Work to be completed = Write out the lines below once more, exactly as they appear. Do not include pictures.

*** Extracted records Section Begins ***

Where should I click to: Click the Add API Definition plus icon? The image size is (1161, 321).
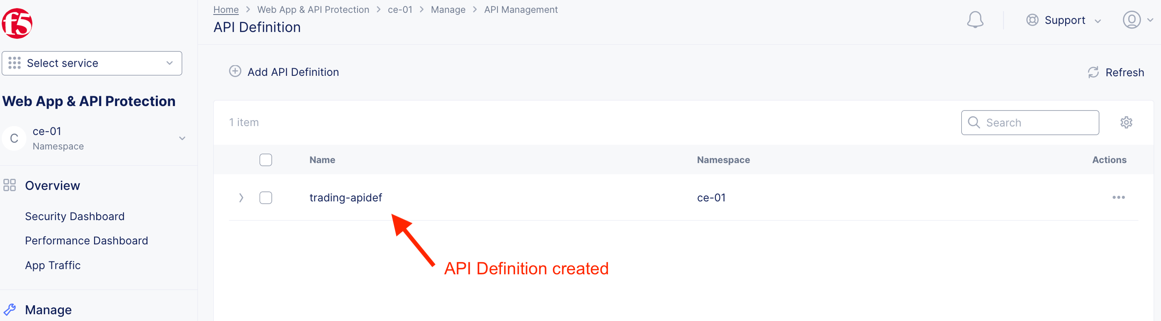tap(235, 72)
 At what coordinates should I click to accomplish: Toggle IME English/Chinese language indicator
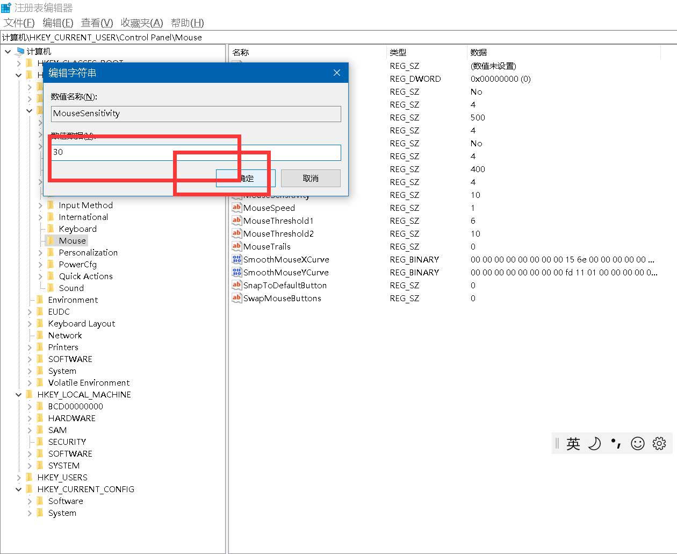click(573, 444)
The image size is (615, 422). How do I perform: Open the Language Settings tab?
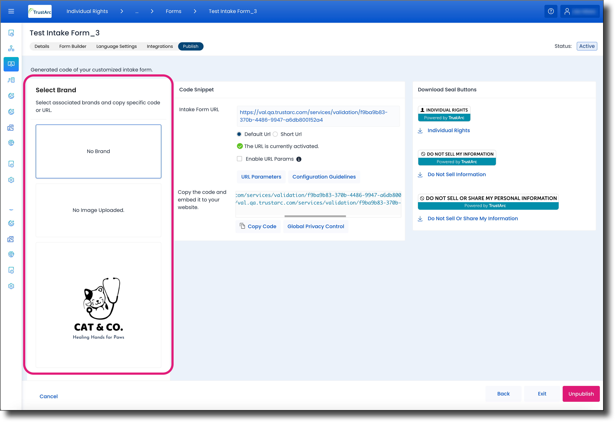pos(116,46)
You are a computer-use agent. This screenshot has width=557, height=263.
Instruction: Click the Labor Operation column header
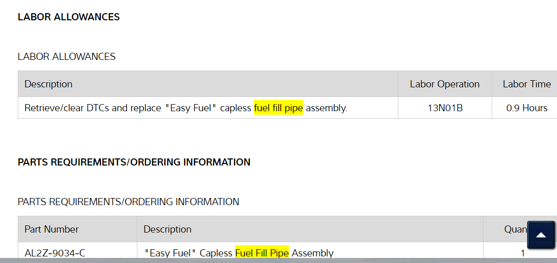tap(444, 84)
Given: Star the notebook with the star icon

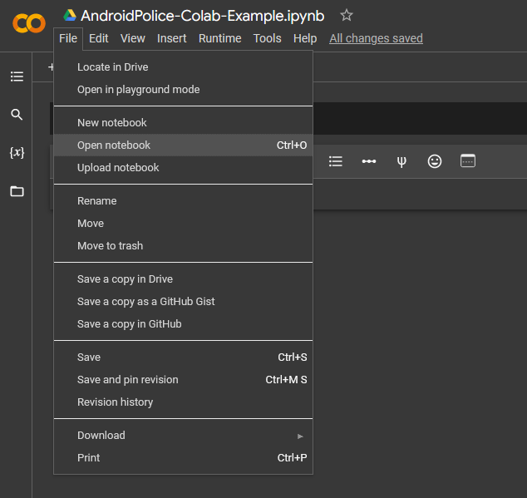Looking at the screenshot, I should (x=347, y=16).
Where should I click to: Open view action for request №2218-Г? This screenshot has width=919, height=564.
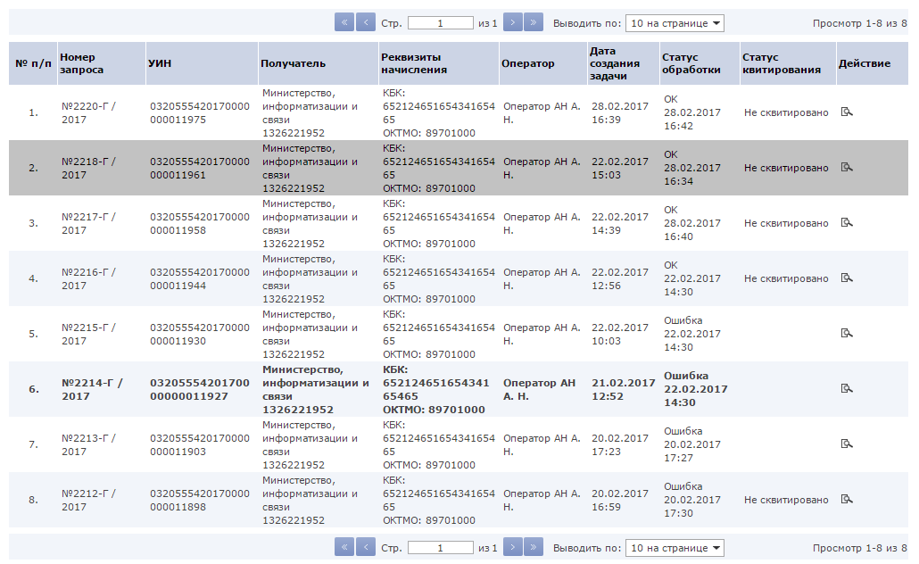[x=847, y=167]
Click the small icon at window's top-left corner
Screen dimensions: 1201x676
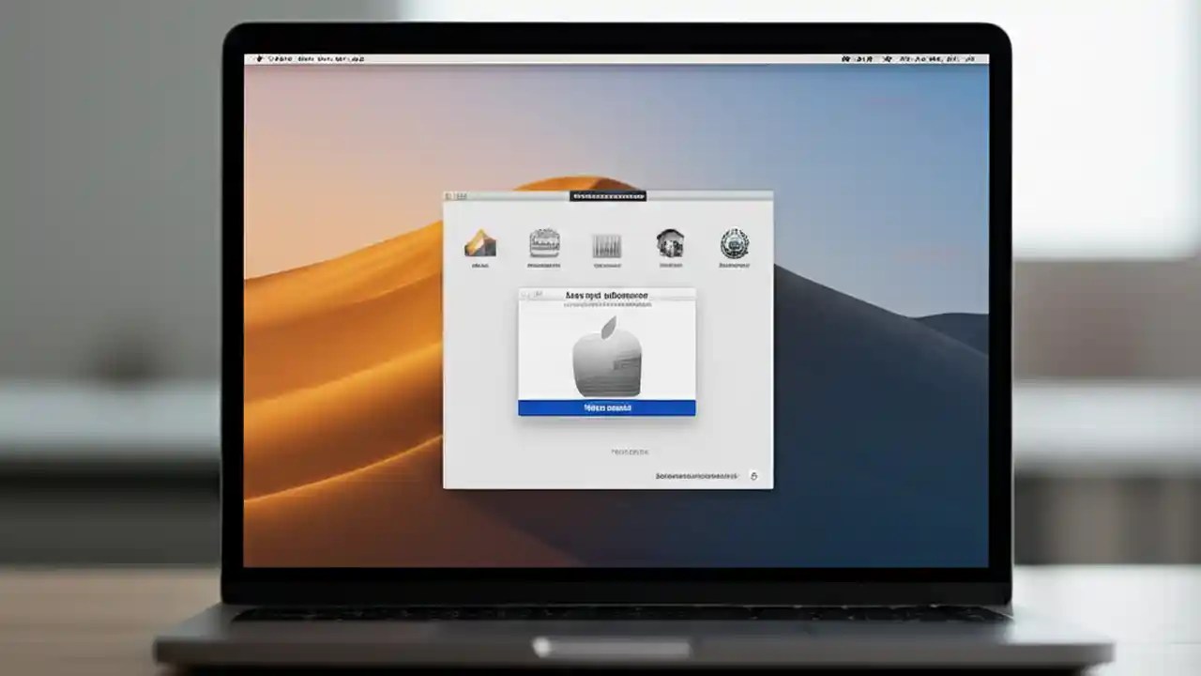448,193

*** Extracted records Section Ends ***

Exercise solution =
Where should I click to: Click the Add API Definition plus icon? The image size is (1161, 321).
tap(235, 72)
 At what coordinates should I click to accomplish: Toggle IME English/Chinese language indicator
click(573, 444)
The image size is (615, 422). How do I perform: Open the Language Settings tab?
pos(116,46)
You are a computer-use agent. This screenshot has width=557, height=263.
Instruction: Click the Labor Operation column header
tap(444, 84)
Given: Star the notebook with the star icon

Looking at the screenshot, I should (x=347, y=16).
Where should I click to: Open view action for request №2218-Г? This screenshot has width=919, height=564.
[x=847, y=167]
Click the small icon at window's top-left corner
Screen dimensions: 1201x676
448,193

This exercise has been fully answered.